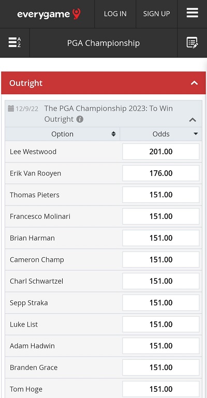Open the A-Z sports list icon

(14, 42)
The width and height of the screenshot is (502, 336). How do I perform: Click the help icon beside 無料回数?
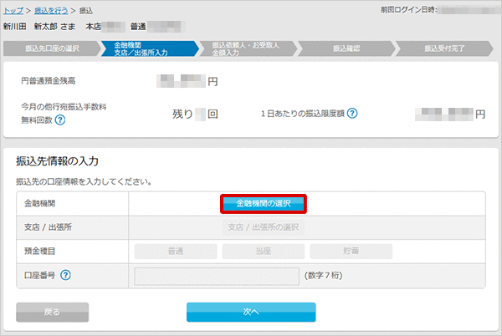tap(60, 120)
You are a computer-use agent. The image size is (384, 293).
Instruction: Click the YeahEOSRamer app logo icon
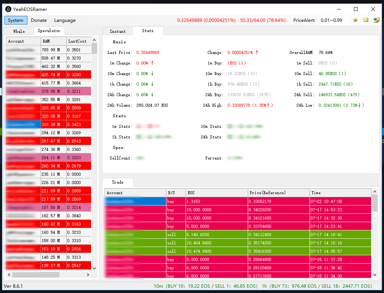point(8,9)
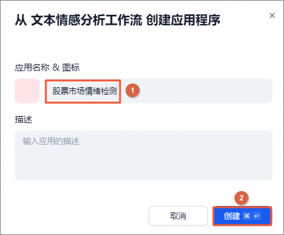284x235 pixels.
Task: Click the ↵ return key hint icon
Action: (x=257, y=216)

-=-=-=-=-

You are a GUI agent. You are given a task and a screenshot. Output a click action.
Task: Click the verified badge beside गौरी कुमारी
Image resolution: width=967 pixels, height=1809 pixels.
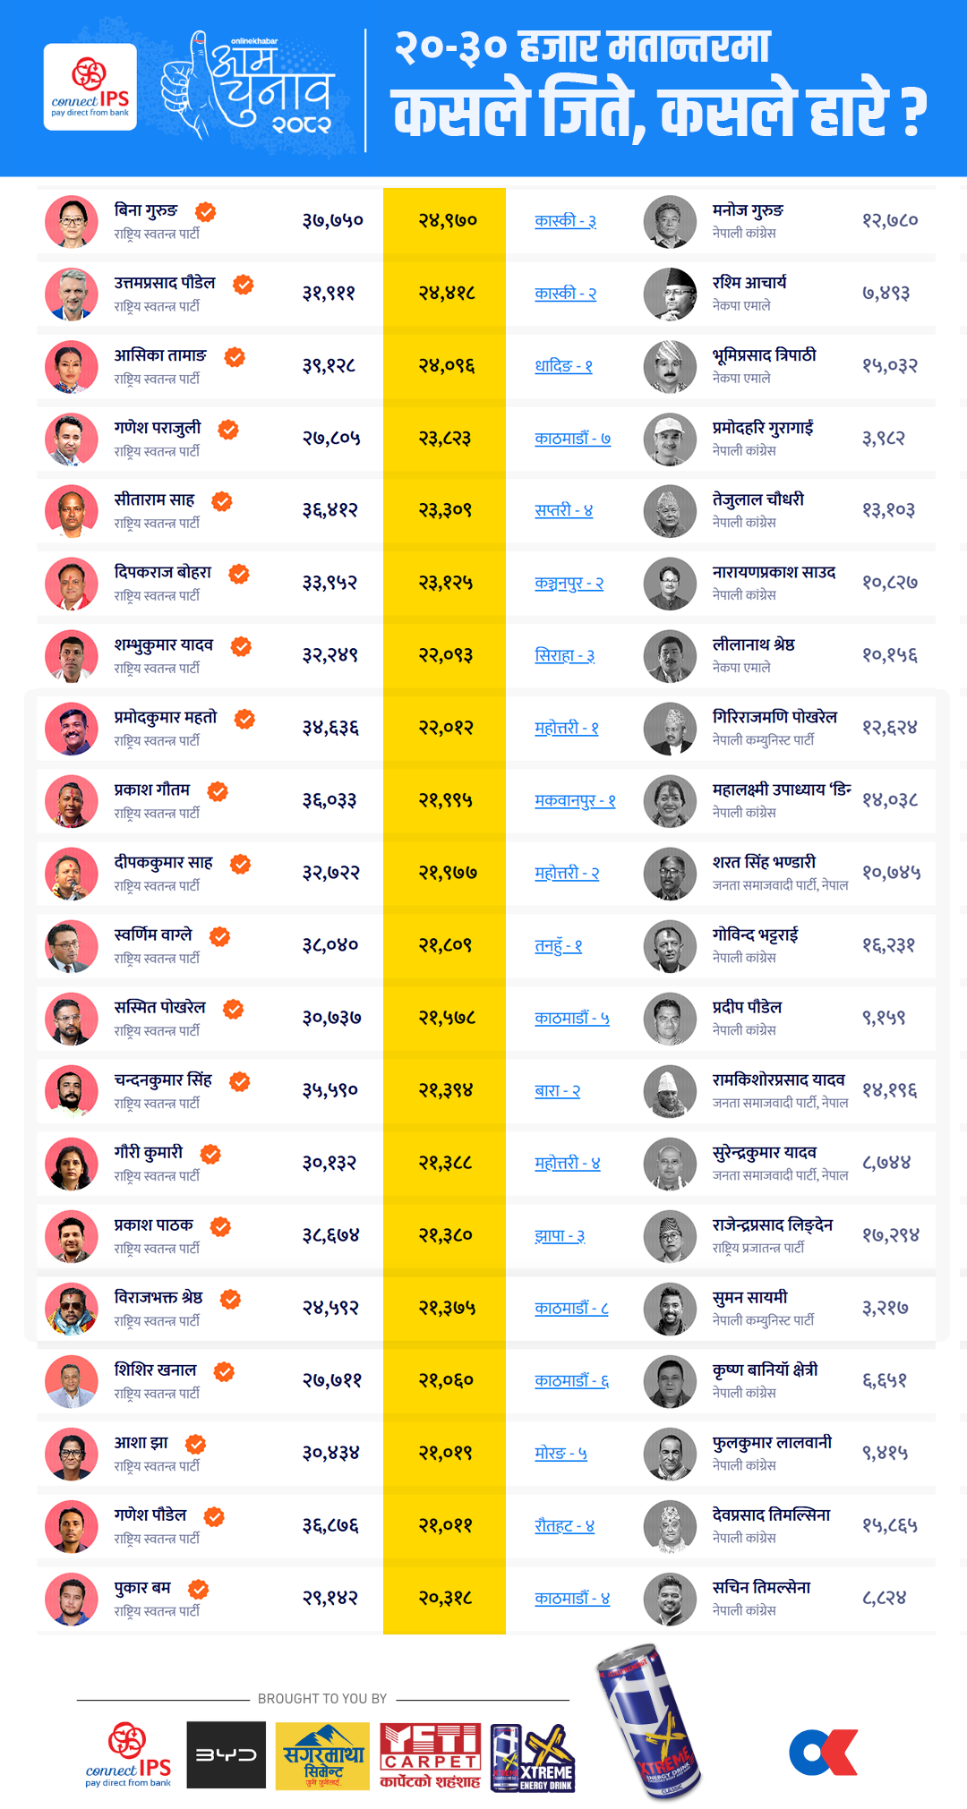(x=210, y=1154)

-=-=-=-=-

§ **Brief**: Beginning with the line that contains "The width and" and ending with the line that contains "You are a computer-use", reproduce the listing exactly, pictures excluded.

§ **Your response**:
The width and height of the screenshot is (502, 336). How do I perform: Click the help icon beside 無料回数?
tap(60, 120)
You are a computer-use agent. The image size is (384, 293).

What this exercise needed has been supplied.